Many observers take the view that the cross-Border bodies established under the Good Friday Agreement, including InterTradeIreland, are under-funded relative to their aspiration when they were set up and that this has constrained their ability to work. To my knowledge they are the only areas of the public sector where there is significant mixing of experts and officials from both sides of the Border. The problems that are being experienced here, for example, in the health service in terms of recruiting doctors and nurses apply equally in the North. There is also a skills shortage in the North. Similarly, the public sector contraction being experienced in the South is also being experienced in the North. The public sector is not a sector brim-full of opportunities of employment. One area of the public sector in which there has been a lot of collaboration is health, with many people from the North travelling South to Dublin for heart surgery funded by the NHS. This is an acknowledgement that Dublin has a critical mass of resources and expertise in that discipline. There are other examples where the opposite applies, including Altnagelvin Area Hospital in the north-west and the South West Acute Hospital in Enniskillen.

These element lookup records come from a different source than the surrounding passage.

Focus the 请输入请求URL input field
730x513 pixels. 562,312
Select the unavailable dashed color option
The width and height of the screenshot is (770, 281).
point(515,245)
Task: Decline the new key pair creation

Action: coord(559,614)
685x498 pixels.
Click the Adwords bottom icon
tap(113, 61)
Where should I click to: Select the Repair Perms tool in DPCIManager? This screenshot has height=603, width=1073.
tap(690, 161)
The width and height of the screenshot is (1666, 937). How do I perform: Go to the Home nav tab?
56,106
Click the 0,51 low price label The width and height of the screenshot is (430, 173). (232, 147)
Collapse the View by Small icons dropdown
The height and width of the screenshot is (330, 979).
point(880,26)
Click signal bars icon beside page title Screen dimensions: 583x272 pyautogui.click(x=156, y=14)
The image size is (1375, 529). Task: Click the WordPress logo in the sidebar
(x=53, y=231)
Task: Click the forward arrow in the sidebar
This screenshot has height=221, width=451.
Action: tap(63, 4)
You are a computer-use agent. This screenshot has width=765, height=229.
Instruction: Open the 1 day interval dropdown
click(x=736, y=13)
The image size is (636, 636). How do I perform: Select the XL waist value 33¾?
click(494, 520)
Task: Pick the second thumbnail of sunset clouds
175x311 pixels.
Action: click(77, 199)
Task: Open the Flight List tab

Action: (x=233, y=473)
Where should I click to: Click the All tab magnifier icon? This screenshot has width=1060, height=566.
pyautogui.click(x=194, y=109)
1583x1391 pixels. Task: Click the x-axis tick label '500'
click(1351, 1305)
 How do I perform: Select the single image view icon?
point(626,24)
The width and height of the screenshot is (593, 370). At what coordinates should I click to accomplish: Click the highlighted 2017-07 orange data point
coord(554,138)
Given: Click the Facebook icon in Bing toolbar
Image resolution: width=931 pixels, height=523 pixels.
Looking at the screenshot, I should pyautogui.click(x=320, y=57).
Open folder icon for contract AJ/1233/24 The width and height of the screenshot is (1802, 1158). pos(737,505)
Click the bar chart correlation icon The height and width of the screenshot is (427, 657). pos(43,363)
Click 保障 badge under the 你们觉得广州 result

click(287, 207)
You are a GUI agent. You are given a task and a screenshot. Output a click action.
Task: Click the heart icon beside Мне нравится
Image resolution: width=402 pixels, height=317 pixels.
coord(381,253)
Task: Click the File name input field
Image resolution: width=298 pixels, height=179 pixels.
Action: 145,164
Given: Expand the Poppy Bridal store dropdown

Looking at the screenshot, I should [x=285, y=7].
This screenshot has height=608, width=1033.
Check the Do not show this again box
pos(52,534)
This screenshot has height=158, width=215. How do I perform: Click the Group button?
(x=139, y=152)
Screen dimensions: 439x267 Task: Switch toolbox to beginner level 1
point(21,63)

On education, Mr. Conway and I are graduates of a Dublin university. We have both observed that since we studied here in the 1970s and 1980s, there has been a significant decline in the number of people travelling from the Northern Ireland jurisdiction across the Border to the South to study. There are issues around the valuing and weighting given to A levels relative to the leaving certificate in terms of how A levels matriculate for entry into higher education institutions in the South. However, I do not propose to go into detail in that regard now. Dundalk Institute of Technology has worked hard to attract students from the North but the numbers remain low. For example, at the last count there were almost three times the number of students from China attending the institute as there were students from the entire jurisdiction of Northern Ireland. Dundalk Institute of Technology is a fabulous institution with great facilities but, again, young people are experiencing difficulty matriculating into particular courses based on their A levels, which are relative to what they can do within the further education, FE, sector in the North. As I said, the two jurisdictions are developing back-to-back. On this issue and many others, including the treatment of qualifications, there is a need for greater harmonisation.